■ **Work task**
In the entries below, the lines from the one with "The height and width of the screenshot is (730, 1269)." through the one with "1424x801 pixels." are to be copied exactly; both ends count.
──────────────────────────────
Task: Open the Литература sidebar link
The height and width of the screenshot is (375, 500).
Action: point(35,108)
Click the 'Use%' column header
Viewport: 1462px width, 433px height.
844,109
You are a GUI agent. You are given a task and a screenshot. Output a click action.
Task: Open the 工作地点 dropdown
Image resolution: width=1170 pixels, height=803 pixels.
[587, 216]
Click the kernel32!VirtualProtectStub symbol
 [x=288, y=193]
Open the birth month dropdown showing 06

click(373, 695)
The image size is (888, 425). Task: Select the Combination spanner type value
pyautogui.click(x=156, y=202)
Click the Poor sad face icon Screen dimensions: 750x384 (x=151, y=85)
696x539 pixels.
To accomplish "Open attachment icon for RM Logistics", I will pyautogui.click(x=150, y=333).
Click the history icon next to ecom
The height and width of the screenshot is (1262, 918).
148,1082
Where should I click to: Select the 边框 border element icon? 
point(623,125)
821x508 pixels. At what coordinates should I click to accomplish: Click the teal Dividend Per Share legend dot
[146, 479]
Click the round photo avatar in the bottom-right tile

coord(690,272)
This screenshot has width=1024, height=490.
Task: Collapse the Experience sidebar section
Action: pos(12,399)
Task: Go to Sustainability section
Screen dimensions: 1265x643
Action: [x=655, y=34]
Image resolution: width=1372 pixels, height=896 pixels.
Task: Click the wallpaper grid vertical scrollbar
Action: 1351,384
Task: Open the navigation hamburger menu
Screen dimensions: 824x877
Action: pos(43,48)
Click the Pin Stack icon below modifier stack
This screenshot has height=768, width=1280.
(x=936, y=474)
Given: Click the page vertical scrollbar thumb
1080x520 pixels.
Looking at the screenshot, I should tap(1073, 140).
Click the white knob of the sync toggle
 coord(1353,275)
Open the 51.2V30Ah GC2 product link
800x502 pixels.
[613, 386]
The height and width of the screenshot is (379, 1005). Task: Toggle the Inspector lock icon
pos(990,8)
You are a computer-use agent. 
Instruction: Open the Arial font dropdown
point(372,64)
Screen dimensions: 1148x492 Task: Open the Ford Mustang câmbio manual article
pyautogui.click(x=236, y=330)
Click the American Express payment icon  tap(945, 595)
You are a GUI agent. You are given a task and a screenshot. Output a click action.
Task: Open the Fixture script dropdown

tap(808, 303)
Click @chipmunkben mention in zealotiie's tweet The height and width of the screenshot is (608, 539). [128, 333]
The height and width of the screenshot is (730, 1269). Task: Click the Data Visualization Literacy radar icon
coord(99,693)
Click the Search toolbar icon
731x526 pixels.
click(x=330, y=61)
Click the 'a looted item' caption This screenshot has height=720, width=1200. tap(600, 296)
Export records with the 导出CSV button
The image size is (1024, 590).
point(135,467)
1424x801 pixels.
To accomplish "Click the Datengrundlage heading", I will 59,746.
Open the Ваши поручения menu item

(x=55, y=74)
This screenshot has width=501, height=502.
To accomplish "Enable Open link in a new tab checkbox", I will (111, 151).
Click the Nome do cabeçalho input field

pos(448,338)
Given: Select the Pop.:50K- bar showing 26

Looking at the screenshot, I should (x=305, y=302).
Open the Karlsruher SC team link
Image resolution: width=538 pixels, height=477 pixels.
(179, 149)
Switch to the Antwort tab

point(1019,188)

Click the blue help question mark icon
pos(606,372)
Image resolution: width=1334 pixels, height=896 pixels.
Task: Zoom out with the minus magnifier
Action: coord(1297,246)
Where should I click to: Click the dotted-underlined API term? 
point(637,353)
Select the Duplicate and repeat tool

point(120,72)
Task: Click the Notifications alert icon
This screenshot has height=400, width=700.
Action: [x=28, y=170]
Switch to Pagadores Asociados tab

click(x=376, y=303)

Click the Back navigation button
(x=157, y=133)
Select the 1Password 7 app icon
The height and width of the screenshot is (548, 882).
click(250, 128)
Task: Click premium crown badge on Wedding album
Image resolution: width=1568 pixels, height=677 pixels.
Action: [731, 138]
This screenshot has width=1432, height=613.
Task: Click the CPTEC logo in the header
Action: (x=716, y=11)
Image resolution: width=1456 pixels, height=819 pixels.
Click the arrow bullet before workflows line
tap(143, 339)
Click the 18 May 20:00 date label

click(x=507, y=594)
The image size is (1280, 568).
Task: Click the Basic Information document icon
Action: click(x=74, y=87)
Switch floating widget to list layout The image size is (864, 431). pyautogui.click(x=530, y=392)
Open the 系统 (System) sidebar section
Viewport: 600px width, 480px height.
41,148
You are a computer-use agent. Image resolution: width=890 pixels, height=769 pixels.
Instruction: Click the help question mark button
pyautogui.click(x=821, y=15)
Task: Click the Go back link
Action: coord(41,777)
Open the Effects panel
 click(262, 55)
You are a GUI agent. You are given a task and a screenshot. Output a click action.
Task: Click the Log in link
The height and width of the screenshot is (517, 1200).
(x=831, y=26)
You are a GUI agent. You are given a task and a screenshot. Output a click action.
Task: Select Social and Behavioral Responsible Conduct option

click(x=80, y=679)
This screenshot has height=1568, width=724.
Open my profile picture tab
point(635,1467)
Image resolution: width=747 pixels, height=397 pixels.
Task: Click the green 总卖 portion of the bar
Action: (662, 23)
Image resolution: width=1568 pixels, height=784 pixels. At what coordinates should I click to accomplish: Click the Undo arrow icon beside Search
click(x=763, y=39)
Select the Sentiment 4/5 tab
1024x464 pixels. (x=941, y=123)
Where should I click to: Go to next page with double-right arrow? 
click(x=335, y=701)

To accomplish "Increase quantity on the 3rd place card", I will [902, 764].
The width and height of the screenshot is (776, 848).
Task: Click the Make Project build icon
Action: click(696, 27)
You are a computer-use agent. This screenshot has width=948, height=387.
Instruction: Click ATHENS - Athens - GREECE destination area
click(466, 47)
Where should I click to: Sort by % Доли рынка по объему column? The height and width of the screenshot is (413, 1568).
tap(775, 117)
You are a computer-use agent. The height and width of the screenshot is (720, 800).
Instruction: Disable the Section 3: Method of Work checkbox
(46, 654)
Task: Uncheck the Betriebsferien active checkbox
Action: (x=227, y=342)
──────────────────────────────
■ **Answer to this problem**
The height and width of the screenshot is (730, 1269). Task: Click the Data Visualization Literacy radar icon
coord(99,693)
Click the Search toolbar icon
731x526 pixels.
click(x=330, y=61)
Click the 'a looted item' caption This screenshot has height=720, width=1200. tap(600, 296)
Export records with the 导出CSV button
The image size is (1024, 590).
point(135,467)
1424x801 pixels.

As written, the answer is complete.